The valves are held open by two pneumatic cylinders, one on each side of the valve. Puncturing the rupture disk and the subsequent venting of its instrument air caused the 'C' MSIV to close, isolating steam flow in the C loop. Steam flows in the A and B loops subsequently increased to meet the steam demand of the turbine, which consequently resulted in a steam pressure drop in the B loop such that reactor trip, safety injection and steam line isolation signals were generated.
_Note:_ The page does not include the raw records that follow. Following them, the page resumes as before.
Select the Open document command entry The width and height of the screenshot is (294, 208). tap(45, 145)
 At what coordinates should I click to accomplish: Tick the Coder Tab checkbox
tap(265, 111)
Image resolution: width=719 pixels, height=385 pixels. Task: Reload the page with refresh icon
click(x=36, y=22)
Although the actual B loop steam line pressure never decreased to the low steam line pressure safety injection setpoint of 500 psig, the lead/lag sensitivity in the ESF actuation instrumentation caused an automatic safety injection signal to be generated as a result of the rate of the pressure decrease.
ANALYSIS OF EVENT (Continued) The post-trip review did identify a MSIV configuration control error since no debris-catcher basket was attached to outside of the rupture disc as shown on design drawings. However, the debris basket is not necessary for valve performance.
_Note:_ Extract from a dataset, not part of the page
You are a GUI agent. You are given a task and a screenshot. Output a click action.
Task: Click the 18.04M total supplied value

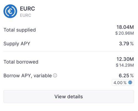(125, 27)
The total accumulated actuation cycles to date at BVPS Unit No. 1 which involved injecting water into the Reactor Coolant System following a Safety Injection signal in Modes 1-4 is 23. This includes two events during pre-operational testing. There are an additional 22 inadvertent safety injection actuation cycles where no water was injected into the Reactor Coolant System or the safety injection occurred in Mode 5-6.
SAFETY IMPLICATIONS
The plant risk associated with the BVPS Unit 1 safety injection and reactor trip when the main steam isolation valve 'C' MSIV closed on 02/24/2003, is considered to be low. This is based on the conditional core damage probability for the event when considering the actual component unavailabilities that were present at the time of the trip. Therefore, the safety significance of this event was small.
CORRECTIVE ACTIONS
1. The rupture disks on each of the MSIVs were replaced.
2. Short term administrative controls were established to obtain Shift Manager permission prior to any work in the Main Steam Valve Room during plant operation.
3. A design change has been initiated to install cover plates on the grating at the MSIVs to provide physical protection of the rupture disks for the MSIV actuators.
4. The standard for the scaffold erection process was revised to have SRO-qualified Operations personnel perform walkdowns prior to erecting scaffolding to identify potential concerns and precautions associated with on-line equipment.
5. Self checking techniques and expectations were reinforced with site craft personnel. Specific emphasis was placed on craft responsibility to prevent inadvertent contact with plant operating equipment.
Completion of the above and other corrective actions are being tracked through the corrective action program.
FACILITY NAME (1) LER NUMBER (6) DOCKET (2) PAGE (3)
PREVIOUS SIMILAR EVENTS
A review of past Beaver Valley Power Station Licensee Event Reports for the last five years found two similar events involving an inadvertent/unintentional Engineered Safety Feature (ESF) actuation at BVPS Unit 1 or Unit 2. There have been no other safety injection actuations in the last five years.
BVPS Unit 1 LER 00-004, "Inadvertent ESF Actuation Due to Loss of Power to 4kv Emergency Bus.
BVPS Unit 2 LER 00-001, "ESF Actuation of Feedwater Isolation While Shutting the Plant Down for Refueling.